Copy the lines from the one containing "This screenshot has width=707, height=406." through the end of the records, inclusive, and switch "navigation bar" to "menu bar" while leaving everything else unchanged. Leave the pictures out of the answer.

> _Data provided_:
--------------------------------------------------
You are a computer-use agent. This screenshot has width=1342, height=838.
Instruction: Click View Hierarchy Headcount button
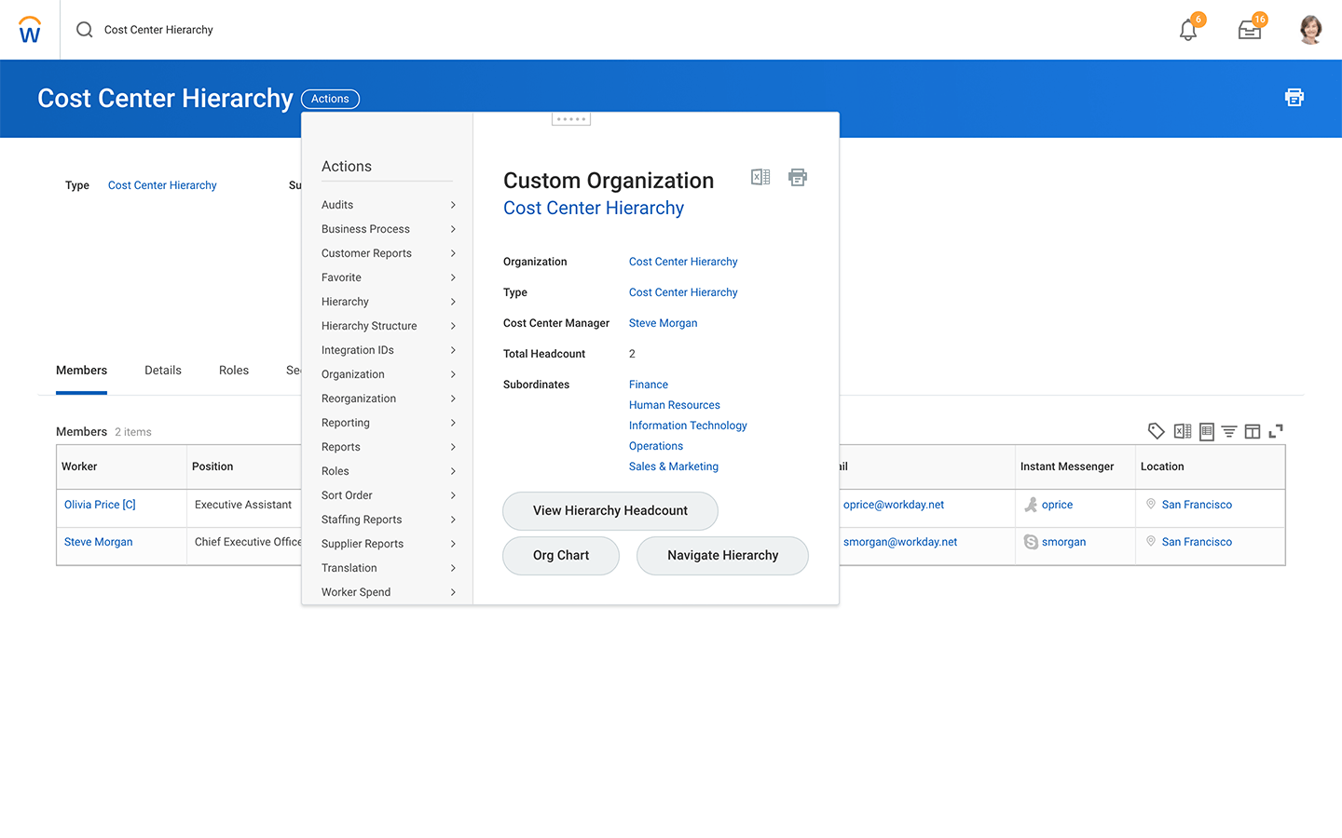coord(610,511)
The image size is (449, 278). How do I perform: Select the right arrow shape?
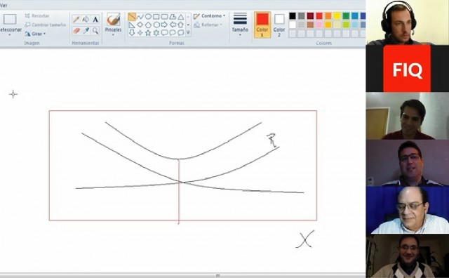point(164,25)
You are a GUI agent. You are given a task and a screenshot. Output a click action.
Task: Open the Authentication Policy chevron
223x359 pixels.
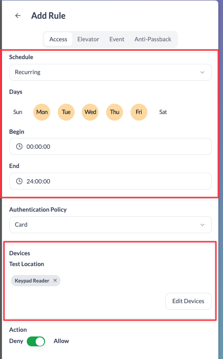point(202,225)
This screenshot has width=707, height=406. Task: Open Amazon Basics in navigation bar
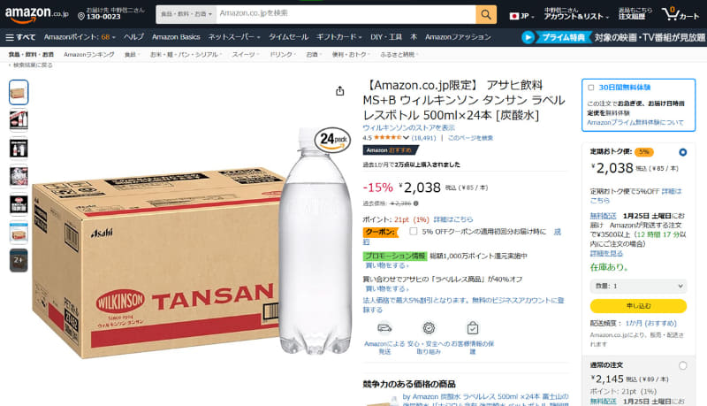[176, 37]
--------------------------------------------------
> _Expected output_:
This screenshot has width=707, height=406. Task: Open Amazon Basics in menu bar
[176, 37]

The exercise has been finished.